--- What to work on ---
From first line to last, retype the data exactly.

Stored records
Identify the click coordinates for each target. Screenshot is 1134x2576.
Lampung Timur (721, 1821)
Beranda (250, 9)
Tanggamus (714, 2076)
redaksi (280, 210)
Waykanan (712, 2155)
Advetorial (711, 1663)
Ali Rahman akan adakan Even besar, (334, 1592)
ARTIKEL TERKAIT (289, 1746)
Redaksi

--- Reply to the task ---
Identify the click coordinates for each target. Screenshot is 1134x2576.
Lampung Timur (721, 1821)
Beranda (250, 9)
Tanggamus (714, 2076)
redaksi (280, 210)
Waykanan (712, 2155)
Advetorial (711, 1663)
Ali Rahman akan adakan Even besar, (334, 1592)
ARTIKEL TERKAIT (289, 1746)
Redaksi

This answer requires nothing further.